View that Sufism Represents a Stabilizing Factor Across Former Soviet Space Wins Support in Moscow

Paul Goble

            Staunton, Mar. 4 – Sufism, the mystical trend in Islam, can be an ally of Muslim mullahs and imams and even the Russian state, by attracting young Russians to it and thus protecting them from the baleful influence of radical “pseudo-religious extremism,” Ildar Safargaleyev has long argued.

            The head of the Islamic research department of the Moscow Institute for CIS Countries says that some Muslim leaders in the North Caucasus and many elsewhere as for example in the Middle Volga do not accept this idea because they see Sufism as undermining the legal principles of the faith (materik.ru/analitika/sufizm-v-rossii-kak-deystvennaya-alte/).

            But in fact, for centuries, Muslims have accepted Sufism as a trend that creates spiritual leaders capable of winning over the young and even have insisted that those trained in regular Islamic medrassahs or universities study with a Sufi sheikh after completing their formal Islamic educations.

            In Russia, however, because of the propensity of the authorities to model other faiths on the basis of Orthodox Christianity, both Soviet and later Russian Federation authorities bought into the idea that a regular formal Islamic education was enough and that Sufism was something threatening rather than supportive of the faith.

            In 2016, things began to change when an international Islamic conference in Grozny, Chechnya, adopted a resolution stressing that Sufism was an integral part of Sunni Islam and that those who studied to be imams, mullahs and alims should acquire direct knowledge about Sufism.

            Now, Safargaleyev’s position has received another endorsement from a group of people one might least expect it from, Russian government officials and analysts who had continued the Soviet tradition of viewing Sufism as an underground movement that threatened the tsars in the North Caucasus in the 19th century and the USSR in the 20th.

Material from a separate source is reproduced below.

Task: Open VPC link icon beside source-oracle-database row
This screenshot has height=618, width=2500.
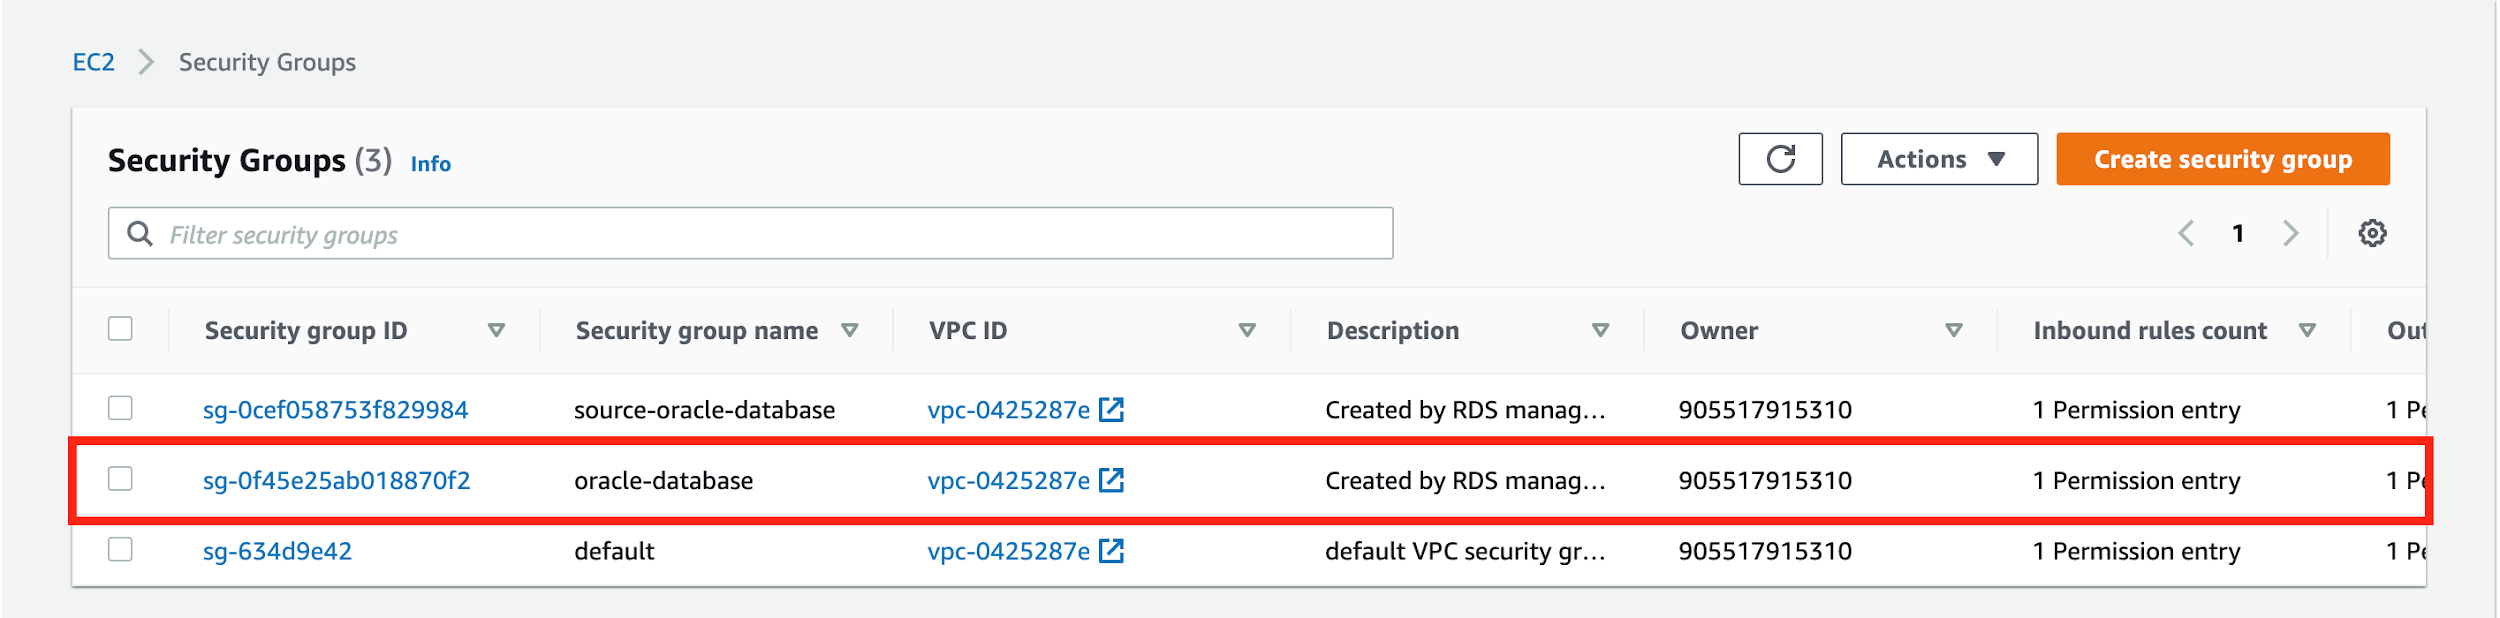Action: (x=1113, y=409)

            A week ago, the Islamic specialist at the Institute for CIS Countries in Moscow jointly with the Rasulev Club organized a roundtable on “Sufism in the Eurasian Space as a Factor of Stabilization and Harmony” (i-sng.ru/novosti/rol-sufizma-v-garmonii-i-stabilnost/ and materik.ru/analitika/sufizm-na-evraziyskom-prostranstve-k/).

            At the meeting, which took place in the wake of the violence in Kazakhstan, Safargaliyev expanded on his earlier arguments in favor of the promotion of Sufism as a supplement to official Islam and one that can keep societies calm by immunizing young people against Islamist radicalism to apparent acclaim by Russian officials.

            He argued that the two republics in the Russian Federation where Sufism is the most widespread, Daghestan and Chechnya, are also the places where stability and social harmony is the greatest. Had Kazakhstan and other Muslim areas adopted their welcoming attitude to Sufism, they would not have suffered as they have.

            How far Moscow is prepared to go in the direction of promoting a trend in Islam that has long been anathema in the Russian capital, of course, ,remains to be seen; but the fact of this meeting suggests that there is a groundswell of support for doing just that, something completely unimaginable until recently.